Material for the task:
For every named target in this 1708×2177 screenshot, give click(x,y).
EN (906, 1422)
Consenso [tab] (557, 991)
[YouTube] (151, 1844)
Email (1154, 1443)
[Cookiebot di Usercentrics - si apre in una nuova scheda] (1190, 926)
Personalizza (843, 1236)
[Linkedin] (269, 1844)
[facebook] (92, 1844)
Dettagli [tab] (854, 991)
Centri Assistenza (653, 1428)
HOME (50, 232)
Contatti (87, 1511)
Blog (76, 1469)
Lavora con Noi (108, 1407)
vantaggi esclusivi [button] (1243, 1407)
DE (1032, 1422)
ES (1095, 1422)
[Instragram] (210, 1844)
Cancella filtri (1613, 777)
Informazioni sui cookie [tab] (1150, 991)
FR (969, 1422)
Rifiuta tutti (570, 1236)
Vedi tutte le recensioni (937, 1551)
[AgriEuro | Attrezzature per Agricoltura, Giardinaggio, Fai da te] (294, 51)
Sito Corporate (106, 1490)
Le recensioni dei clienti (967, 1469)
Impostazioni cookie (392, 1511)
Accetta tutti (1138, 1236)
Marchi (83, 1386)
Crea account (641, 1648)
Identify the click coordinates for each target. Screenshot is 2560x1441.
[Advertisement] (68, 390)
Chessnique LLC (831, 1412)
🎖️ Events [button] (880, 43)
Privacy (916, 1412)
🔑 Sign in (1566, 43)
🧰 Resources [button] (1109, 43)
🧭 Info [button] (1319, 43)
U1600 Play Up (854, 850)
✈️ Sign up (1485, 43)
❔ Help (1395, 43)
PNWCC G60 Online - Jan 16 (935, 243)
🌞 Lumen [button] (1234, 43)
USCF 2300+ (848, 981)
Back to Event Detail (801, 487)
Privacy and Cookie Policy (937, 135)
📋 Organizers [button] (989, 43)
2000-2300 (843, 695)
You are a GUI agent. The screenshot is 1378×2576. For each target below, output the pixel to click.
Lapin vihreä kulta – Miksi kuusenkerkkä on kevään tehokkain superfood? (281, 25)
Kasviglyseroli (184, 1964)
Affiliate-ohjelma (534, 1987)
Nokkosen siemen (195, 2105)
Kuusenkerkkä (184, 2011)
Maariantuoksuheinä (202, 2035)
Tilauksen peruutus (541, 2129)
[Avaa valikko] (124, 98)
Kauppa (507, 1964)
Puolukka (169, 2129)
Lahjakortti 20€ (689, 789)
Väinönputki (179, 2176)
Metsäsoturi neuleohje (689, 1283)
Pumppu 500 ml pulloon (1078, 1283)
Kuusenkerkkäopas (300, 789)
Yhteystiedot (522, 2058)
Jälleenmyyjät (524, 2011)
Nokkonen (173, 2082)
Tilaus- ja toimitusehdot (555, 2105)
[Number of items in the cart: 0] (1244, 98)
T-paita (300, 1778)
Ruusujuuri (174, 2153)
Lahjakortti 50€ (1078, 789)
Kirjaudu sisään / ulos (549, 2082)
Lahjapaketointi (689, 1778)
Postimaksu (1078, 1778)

Exercise instructions:
Copy out every line of the data that includes "click".

Reply:
For every named target in this 1708×2177 screenshot, give click(x,y).
Identify the click coordinates for each target. Screenshot is 2560x1441.
You are a GUI agent. The screenshot is 1378×2576. For each target below, output the pixel to click.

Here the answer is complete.